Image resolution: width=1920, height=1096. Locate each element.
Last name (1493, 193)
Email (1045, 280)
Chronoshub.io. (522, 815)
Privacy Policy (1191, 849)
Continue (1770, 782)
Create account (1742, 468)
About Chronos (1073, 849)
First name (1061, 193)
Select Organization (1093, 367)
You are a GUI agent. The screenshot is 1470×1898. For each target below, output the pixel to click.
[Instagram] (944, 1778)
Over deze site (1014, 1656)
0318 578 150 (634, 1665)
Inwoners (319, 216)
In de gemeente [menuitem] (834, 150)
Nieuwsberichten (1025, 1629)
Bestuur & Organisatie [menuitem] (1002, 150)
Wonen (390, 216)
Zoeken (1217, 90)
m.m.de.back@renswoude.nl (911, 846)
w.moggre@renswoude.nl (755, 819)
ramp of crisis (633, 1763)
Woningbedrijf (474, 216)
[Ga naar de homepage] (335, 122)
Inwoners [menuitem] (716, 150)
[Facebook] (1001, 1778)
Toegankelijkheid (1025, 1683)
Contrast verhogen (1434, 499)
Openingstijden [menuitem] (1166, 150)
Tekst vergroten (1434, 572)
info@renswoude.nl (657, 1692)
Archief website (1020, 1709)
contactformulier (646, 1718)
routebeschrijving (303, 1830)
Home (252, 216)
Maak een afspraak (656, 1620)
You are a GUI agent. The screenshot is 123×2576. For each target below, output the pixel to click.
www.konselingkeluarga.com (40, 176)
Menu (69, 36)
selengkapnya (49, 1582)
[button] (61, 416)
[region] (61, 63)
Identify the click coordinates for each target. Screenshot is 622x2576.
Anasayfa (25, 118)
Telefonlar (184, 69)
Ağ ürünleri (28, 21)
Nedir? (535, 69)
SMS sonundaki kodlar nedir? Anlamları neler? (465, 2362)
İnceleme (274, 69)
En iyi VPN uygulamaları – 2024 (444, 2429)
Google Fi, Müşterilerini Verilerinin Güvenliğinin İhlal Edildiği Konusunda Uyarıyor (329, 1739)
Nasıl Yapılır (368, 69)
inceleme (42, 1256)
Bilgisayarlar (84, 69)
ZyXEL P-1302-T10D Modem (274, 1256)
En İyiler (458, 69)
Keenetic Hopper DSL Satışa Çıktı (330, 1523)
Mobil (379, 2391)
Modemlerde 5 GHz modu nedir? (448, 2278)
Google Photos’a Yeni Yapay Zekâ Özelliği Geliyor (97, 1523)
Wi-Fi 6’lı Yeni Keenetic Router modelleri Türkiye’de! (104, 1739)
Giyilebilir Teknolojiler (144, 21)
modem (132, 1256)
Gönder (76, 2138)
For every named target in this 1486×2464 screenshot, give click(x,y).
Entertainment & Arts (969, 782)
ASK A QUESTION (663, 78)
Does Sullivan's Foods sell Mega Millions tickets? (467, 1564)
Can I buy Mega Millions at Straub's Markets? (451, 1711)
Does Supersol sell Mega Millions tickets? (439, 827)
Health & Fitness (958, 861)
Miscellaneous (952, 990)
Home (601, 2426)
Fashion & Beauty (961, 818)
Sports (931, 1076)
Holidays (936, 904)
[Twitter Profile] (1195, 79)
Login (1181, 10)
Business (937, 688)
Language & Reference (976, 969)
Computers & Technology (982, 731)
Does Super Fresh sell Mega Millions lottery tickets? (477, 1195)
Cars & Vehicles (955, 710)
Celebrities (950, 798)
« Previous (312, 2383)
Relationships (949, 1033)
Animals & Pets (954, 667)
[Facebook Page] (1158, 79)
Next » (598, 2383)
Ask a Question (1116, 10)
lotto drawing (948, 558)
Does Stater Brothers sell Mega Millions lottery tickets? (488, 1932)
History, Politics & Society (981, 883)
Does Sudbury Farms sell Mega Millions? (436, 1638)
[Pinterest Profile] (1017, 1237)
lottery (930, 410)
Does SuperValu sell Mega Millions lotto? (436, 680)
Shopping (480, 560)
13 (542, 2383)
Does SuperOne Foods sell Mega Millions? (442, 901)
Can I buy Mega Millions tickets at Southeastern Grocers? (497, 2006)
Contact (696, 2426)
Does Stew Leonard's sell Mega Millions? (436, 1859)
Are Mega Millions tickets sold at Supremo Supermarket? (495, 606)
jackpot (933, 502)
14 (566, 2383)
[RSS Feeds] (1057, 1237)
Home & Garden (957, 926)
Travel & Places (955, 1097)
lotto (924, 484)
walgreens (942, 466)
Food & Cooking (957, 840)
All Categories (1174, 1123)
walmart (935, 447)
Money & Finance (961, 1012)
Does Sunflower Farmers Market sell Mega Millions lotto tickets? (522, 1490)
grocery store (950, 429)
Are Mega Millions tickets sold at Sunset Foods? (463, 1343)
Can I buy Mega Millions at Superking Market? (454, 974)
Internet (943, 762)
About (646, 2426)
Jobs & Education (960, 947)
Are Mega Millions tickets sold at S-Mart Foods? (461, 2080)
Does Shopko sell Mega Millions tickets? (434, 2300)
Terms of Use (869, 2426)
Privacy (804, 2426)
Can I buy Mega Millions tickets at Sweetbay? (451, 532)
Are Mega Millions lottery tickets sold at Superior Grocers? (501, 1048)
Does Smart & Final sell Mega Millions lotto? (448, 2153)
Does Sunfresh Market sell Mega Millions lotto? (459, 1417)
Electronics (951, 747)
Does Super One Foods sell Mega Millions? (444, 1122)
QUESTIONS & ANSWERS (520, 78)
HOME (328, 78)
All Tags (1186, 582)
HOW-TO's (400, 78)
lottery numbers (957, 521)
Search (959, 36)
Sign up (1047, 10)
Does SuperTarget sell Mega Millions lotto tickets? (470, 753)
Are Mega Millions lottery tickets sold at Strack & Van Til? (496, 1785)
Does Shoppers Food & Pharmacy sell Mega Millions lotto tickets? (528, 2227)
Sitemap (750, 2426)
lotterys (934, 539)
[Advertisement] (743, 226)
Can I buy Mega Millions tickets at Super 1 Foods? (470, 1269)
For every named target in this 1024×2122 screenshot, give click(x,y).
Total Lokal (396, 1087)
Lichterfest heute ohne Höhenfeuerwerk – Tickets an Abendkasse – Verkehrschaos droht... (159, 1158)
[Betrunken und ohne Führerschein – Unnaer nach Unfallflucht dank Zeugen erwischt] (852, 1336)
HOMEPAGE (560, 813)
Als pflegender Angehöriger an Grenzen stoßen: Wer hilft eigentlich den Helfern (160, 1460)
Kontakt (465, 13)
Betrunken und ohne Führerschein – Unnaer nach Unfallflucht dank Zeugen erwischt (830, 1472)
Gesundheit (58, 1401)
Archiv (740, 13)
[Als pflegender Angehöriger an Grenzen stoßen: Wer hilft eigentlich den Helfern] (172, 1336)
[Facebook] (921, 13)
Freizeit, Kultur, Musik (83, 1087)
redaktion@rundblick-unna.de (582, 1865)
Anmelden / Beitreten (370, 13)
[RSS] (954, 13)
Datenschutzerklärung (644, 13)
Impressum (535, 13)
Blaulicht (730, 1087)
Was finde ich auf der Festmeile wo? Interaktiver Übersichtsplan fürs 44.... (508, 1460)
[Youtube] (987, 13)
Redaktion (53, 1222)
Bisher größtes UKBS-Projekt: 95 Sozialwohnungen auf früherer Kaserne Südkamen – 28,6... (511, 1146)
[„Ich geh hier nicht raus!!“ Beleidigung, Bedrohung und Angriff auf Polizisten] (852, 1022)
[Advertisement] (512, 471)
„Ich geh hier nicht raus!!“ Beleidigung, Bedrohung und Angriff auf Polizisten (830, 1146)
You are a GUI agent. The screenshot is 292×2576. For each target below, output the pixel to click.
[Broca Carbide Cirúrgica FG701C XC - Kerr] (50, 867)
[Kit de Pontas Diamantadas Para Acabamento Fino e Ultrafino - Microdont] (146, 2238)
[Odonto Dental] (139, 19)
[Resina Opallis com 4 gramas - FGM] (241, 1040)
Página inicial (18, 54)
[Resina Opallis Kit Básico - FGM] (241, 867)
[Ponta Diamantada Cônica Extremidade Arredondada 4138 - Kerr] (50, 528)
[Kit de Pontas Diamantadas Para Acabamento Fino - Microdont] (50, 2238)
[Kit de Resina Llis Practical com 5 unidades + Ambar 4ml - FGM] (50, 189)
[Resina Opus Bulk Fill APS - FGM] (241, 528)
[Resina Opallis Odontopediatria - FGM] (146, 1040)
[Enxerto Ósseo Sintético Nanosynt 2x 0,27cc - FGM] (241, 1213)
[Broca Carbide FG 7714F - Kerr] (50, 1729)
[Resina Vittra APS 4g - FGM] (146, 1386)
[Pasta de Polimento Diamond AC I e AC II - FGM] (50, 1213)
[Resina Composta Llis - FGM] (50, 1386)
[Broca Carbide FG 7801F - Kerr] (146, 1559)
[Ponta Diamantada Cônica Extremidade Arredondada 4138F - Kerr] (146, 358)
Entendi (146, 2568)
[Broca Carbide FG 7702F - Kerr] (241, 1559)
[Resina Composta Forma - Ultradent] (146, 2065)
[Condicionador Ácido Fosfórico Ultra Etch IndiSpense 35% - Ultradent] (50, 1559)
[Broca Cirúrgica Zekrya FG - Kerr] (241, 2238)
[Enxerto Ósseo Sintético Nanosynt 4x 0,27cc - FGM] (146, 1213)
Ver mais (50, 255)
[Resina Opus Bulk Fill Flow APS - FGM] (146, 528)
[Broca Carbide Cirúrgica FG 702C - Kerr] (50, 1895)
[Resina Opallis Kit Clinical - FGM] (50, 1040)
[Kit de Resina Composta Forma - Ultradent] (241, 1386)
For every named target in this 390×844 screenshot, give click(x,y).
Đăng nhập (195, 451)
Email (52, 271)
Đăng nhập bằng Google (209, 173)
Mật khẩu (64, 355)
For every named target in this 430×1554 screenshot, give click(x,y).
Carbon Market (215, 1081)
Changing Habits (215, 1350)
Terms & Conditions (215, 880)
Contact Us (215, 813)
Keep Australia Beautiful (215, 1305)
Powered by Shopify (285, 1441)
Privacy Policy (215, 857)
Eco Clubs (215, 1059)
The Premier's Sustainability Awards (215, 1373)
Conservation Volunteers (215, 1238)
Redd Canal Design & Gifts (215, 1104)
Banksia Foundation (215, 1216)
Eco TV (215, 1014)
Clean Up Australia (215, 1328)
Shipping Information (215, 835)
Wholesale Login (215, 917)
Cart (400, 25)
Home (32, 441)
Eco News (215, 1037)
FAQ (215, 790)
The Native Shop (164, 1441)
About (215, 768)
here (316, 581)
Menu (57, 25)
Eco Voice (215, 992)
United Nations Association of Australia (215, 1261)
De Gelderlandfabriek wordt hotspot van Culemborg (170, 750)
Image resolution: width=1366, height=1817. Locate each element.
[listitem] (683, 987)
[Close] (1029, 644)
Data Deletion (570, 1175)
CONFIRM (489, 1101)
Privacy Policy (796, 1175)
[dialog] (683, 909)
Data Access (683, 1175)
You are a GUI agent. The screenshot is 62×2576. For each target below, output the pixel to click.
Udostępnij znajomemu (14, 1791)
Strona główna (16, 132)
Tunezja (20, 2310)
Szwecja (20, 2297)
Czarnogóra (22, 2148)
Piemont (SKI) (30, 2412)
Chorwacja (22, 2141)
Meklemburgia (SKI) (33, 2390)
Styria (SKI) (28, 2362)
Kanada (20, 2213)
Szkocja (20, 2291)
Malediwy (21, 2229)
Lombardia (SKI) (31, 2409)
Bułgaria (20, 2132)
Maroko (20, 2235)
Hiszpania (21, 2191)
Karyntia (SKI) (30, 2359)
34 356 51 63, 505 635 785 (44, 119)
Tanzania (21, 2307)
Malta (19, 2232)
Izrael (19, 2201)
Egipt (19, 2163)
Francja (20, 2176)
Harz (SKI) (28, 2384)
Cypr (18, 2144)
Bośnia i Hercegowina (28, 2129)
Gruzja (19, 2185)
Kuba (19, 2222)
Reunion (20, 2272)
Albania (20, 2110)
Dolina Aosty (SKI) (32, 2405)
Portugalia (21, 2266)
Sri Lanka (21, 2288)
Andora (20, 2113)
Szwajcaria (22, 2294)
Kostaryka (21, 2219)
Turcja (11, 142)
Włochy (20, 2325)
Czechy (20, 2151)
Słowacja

▶ [EXERCISE PROMPT]: Starting at the line with "HOME (328, 78)" and ending at the line with "Can I buy Mega Millions tickets at Super", print each line of the listing above exactly, with no other lines.

▶ [ANSWER SPACE]:
HOME (328, 78)
All Tags (1186, 582)
HOW-TO's (400, 78)
lottery numbers (957, 521)
Search (959, 36)
Sign up (1047, 10)
Does SuperTarget sell Mega Millions lotto tickets? (470, 753)
Are Mega Millions lottery tickets sold at Strack & Van Til? (496, 1785)
Does Shoppers Food & Pharmacy sell Mega Millions lotto tickets? (528, 2227)
Sitemap (750, 2426)
lotterys (934, 539)
[Advertisement] (743, 226)
Can I buy Mega Millions tickets at Super 1 Foods? (470, 1269)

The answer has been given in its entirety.